Riforma e riorganizzazione della polizia locale
In risposta alla crisi, l’amministrazione ha annunciato un piano di riorganizzazione profonda del corpo di polizia locale. “Vogliamo riportare la polizia locale a un ruolo di prossimità”, ha dichiarato l’assessora alla sicurezza Arianna Viscogliosi, prendendo le distanze da una gestione ritenuta troppo vicina a logiche di repressione militarizzata.
Il vicesindaco Alessandro Terrile è stato altrettanto chiaro: “Usare informazioni riservate per propaganda politica è un fatto gravissimo. Intacca la libertà di tutti i cittadini”.

Denunce e minacce ignorate da anni
Non tutti, però, sono sorpresi da quanto emerso. Nel quartiere della Maddalena, il commerciante Andrea Piccardo, attivista dell’associazione Ama, racconta di denunce rimaste inascoltate per anni. “In commissione il capo della polizia ci intimidì, minacciando querele se non avevamo le prove. Ora scopriamo che tra quelle prove c’era anche un tonfa usato durante i servizi”, ha raccontato.
Anche Simone D’Angelo, ex capogruppo Pd, ricorda come chi criticava la “deriva poliziottesca” veniva demonizzato. “Mentre si sbandierava la repressione come unica politica per la sicurezza, chi denunciava veniva messo a tacere”, ha dichiarato.

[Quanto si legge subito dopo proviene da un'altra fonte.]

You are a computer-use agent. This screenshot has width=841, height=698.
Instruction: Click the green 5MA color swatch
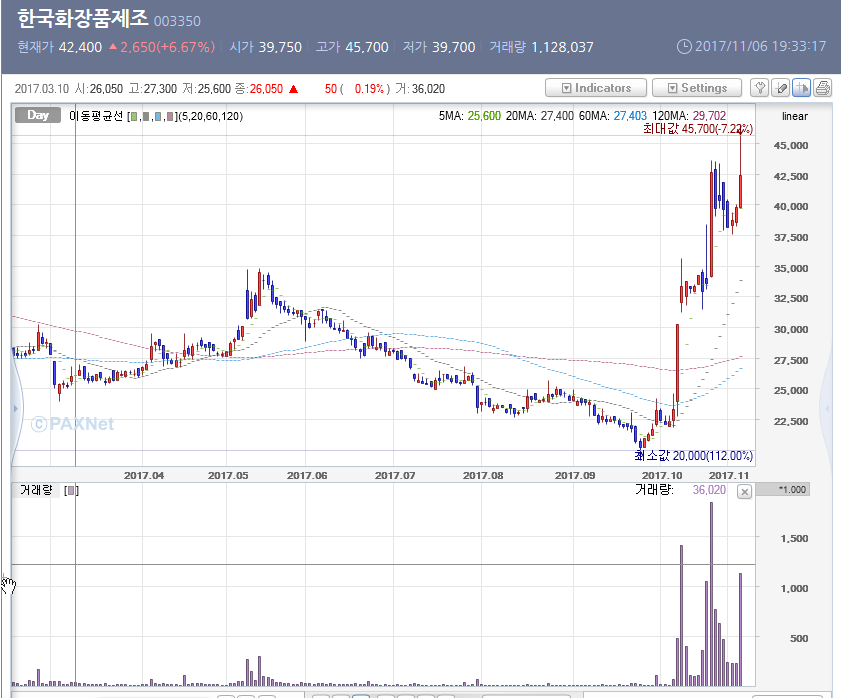coord(132,116)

Una pagina buia per la città
L’inchiesta ha aperto una delle crisi istituzionali più gravi degli ultimi anni per la città di Genova, coinvolgendo figure di spicco della politica locale e gettando ombra sulla gestione della sicurezza pubblica. Le responsabilità dovranno ora essere accertate nelle sedi giudiziarie, ma nel frattempo la giunta Salis è chiamata a ricostruire la fiducia con i cittadini, rilanciando una visione civile, trasparente e legale del ruolo delle istituzioni.
Mentre le indagini continuano, resta l’amarezza per una realtà in cui violenze sistematiche, omertà interna e connivenze politiche sembrano aver preso il posto del servizio pubblico e della legalità.